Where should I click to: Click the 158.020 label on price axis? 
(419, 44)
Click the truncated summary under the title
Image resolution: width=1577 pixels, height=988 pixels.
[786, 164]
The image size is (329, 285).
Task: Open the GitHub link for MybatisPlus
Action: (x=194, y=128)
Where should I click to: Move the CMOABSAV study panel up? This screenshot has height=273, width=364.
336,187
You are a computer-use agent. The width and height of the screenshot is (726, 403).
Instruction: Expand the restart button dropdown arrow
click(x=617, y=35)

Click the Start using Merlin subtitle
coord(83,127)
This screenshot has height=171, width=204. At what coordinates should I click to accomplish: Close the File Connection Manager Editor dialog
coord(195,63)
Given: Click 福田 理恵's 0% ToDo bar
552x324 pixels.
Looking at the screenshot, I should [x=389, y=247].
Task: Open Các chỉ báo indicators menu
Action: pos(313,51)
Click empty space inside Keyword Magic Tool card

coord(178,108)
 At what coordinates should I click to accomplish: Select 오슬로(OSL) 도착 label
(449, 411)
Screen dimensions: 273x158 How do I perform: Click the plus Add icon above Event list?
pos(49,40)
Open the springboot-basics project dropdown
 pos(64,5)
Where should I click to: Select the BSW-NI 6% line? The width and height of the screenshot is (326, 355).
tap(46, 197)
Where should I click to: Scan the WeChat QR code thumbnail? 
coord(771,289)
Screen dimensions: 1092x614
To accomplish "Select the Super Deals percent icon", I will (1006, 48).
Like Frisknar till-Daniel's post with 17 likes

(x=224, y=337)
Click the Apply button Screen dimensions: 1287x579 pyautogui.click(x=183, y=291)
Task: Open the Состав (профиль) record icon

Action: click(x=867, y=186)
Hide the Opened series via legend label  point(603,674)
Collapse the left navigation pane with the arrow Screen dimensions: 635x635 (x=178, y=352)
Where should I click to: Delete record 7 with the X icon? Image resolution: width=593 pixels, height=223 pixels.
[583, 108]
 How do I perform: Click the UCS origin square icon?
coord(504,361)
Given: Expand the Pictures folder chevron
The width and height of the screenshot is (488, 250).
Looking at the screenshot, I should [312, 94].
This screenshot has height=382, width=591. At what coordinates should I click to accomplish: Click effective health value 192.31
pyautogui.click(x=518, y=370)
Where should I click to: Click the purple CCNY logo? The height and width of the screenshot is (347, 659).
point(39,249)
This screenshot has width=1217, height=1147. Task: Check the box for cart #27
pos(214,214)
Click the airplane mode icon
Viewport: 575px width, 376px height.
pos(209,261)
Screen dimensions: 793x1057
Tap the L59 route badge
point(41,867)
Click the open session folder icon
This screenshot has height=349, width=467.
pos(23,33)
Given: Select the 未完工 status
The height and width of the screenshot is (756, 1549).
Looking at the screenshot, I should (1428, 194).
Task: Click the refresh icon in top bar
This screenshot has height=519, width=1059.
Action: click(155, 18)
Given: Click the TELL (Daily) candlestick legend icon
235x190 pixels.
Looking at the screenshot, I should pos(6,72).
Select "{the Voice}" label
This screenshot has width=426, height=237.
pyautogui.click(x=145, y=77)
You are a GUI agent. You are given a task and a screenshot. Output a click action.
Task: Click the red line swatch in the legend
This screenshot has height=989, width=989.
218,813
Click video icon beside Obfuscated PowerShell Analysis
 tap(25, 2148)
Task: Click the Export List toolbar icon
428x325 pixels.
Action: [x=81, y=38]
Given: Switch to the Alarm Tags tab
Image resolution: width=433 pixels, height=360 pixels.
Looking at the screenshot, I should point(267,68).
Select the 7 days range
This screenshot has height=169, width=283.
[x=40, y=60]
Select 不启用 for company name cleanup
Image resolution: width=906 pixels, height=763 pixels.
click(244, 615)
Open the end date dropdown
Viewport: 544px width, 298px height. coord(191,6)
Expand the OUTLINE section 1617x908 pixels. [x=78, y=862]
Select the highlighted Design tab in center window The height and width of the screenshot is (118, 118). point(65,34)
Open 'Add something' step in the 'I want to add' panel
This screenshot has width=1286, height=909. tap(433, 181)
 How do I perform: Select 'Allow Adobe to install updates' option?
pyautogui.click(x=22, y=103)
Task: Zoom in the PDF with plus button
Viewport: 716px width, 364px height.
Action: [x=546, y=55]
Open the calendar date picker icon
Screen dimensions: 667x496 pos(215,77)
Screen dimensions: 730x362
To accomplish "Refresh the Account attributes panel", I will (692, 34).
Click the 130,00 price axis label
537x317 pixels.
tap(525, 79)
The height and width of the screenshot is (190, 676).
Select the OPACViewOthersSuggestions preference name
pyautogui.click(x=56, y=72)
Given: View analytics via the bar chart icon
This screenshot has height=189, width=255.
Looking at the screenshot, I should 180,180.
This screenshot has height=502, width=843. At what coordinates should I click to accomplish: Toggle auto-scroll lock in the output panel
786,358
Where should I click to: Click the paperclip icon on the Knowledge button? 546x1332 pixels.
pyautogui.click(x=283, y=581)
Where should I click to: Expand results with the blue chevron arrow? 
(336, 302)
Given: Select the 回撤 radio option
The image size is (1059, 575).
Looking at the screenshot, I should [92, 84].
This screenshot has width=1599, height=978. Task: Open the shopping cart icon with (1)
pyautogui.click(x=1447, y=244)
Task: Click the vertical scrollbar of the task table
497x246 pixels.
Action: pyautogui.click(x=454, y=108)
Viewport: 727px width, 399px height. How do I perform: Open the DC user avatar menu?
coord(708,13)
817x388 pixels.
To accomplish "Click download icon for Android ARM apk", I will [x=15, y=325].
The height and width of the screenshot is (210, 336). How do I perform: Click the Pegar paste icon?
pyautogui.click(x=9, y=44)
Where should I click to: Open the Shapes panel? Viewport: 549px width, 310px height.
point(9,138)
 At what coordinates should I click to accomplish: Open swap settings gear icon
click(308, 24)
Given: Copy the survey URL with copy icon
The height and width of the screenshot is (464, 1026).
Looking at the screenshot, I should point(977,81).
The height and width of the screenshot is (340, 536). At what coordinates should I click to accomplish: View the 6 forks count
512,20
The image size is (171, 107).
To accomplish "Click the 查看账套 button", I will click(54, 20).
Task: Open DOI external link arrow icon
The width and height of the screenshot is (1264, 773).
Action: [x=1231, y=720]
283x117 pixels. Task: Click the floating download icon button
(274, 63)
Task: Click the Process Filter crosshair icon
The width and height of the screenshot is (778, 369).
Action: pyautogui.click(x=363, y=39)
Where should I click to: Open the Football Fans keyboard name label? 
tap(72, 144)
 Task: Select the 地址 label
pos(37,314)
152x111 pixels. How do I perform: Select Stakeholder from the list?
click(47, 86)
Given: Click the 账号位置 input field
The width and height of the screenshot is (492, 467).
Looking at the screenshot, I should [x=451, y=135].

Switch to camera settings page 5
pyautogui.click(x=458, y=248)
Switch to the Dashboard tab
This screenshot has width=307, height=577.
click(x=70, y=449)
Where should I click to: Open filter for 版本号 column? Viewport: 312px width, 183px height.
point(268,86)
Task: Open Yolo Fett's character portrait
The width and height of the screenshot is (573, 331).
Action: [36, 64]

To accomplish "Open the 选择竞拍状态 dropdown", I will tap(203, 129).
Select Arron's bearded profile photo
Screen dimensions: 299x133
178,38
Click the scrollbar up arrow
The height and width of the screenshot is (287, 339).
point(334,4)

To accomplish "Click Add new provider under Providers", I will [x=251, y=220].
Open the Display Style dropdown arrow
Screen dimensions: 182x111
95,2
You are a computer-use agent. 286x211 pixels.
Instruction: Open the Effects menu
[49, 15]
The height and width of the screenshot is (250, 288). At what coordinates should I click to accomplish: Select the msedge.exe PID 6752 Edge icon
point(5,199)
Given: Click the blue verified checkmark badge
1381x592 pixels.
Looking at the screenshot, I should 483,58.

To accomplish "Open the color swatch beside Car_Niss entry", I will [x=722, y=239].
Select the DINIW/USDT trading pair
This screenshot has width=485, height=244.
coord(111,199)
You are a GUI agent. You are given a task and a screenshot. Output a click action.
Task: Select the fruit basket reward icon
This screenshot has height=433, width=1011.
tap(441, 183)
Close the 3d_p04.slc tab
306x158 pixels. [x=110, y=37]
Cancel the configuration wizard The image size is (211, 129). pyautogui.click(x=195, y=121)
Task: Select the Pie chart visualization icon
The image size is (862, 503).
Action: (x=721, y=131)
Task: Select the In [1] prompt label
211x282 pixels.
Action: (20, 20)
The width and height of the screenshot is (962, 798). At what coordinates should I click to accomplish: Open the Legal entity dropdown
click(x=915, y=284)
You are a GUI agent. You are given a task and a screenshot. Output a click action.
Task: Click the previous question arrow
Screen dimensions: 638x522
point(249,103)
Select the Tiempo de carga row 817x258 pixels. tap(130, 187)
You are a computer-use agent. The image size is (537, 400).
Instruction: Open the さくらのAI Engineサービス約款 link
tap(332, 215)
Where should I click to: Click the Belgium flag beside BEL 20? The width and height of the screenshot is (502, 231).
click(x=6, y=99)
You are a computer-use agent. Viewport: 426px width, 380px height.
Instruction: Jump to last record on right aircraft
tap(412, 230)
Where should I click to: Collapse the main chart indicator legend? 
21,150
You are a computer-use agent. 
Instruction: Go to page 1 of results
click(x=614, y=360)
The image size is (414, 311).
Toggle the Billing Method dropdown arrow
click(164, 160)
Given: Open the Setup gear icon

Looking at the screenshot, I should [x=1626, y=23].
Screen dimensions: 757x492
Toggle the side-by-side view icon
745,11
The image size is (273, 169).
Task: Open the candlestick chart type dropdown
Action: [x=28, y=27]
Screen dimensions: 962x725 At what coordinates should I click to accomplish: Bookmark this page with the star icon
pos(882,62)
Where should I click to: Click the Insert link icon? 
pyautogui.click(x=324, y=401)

☆ ☆ ☆ ☆

▸ INSTRUCTIONS FOR THE TASK
Your reply is to repeat, unchanged, the lines above running from the one with "Select the DINIW/USDT trading pair" up to and including the one with "Task: Select the In [1] prompt label".

▸ WRITTEN REPLY
Select the DINIW/USDT trading pair
This screenshot has width=485, height=244.
coord(111,199)
You are a GUI agent. You are given a task and a screenshot. Output a click action.
Task: Select the fruit basket reward icon
This screenshot has height=433, width=1011.
tap(441, 183)
Close the 3d_p04.slc tab
306x158 pixels. [x=110, y=37]
Cancel the configuration wizard The image size is (211, 129). pyautogui.click(x=195, y=121)
Task: Select the Pie chart visualization icon
The image size is (862, 503).
Action: (x=721, y=131)
Task: Select the In [1] prompt label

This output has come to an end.